Eliott : Quand on a commencé à faire de la musique, on a eu tendance à tout planquer dans la reverb, mais plus tu fais du son et plus tu essaies de limiter ça. Avec Max, on a fait des premix où on était quaisment arrivé à ce qu’on voulait en terme d’effet. On voulait qu’il rajoute quelque chose d’un peu plus fat et il nous a foutu de la reverb partout...
Maxime : On ne regrette pas de l’avoir fait avec lui mais on comprenait qu’on allait pas instinctivement dans la même direction. Techniquement, il a su amener les morceaux là où on voulait qu’ils soient : avec une couleur assez agressive tout en gardant de l’air.
Etrangement, est-ce que ça ne serait pas un Anglais qui vous aurait arraché cette étiquette de « groupe Post punk 80’s très anglais » qu'on vous accole depuis le départ ?
Eliott : Disons qu'il voulait peut-être faire un truc plus post punk. Enfin, pas vraiment post punk mais plus anglais, très réverbéré, plus rock, peut-être beaucoup plus marqué dans un temps passé alors qu’on était davantage dans une démarche électronique.

§ **EXTRAIT DU CORPUS**
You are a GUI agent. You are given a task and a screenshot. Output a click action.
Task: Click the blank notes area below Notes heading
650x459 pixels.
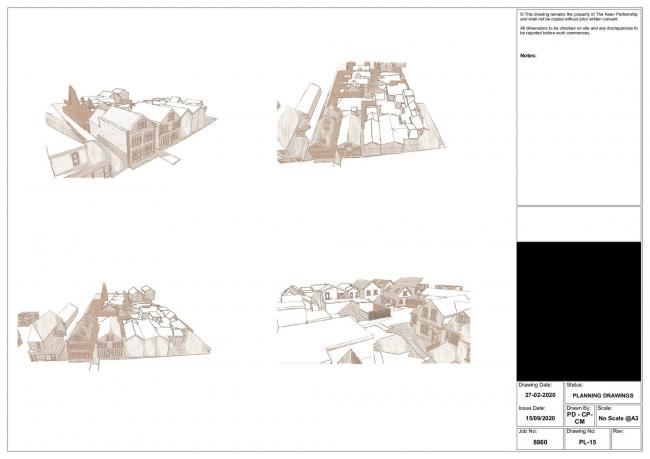tap(578, 130)
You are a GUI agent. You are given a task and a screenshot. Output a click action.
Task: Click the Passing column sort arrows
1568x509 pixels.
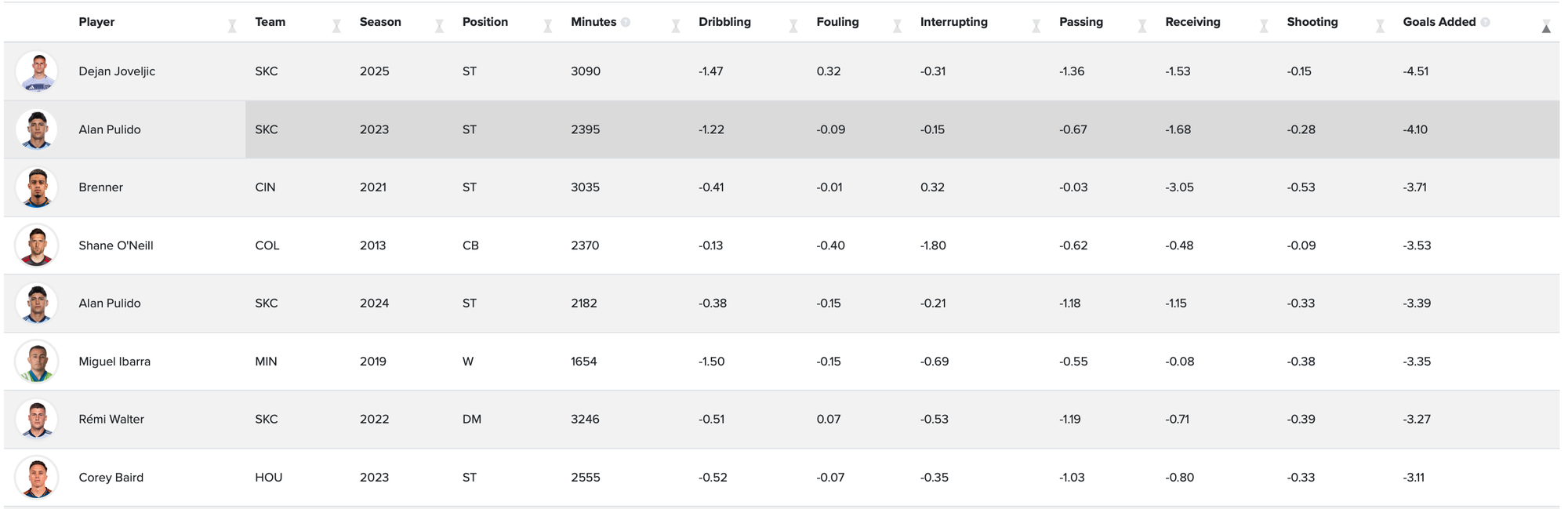pos(1142,27)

§ **CONSIGNES À SUIVRE**
1. Recopiez fidèlement le passage de l'entretien qui commence à « Etrangement, est-ce que » et s'achève à « une démarche électronique. ».
2. D'après Maxime dans l'entretien, quelle couleur a-t-on su donner techniquement aux morceaux ?
3. Dans la dernière réponse d'Eliott au sein de l'entretien, relevez toutes les caractérisations qui suivent les mots « pas vraiment post punk mais ».

§ **RÉPONSES CI-DESSOUS**
1.
Etrangement, est-ce que ça ne serait pas un Anglais qui vous aurait arraché cette étiquette de « groupe Post punk 80’s très anglais » qu'on vous accole depuis le départ ?
Eliott : Disons qu'il voulait peut-être faire un truc plus post punk. Enfin, pas vraiment post punk mais plus anglais, très réverbéré, plus rock, peut-être beaucoup plus marqué dans un temps passé alors qu’on était davantage dans une démarche électronique.

2. Une couleur assez agressive, tout en gardant de l'air.

3.
- plus anglais
- très réverbéré
- plus rock
- peut-être beaucoup plus marqué dans un temps passé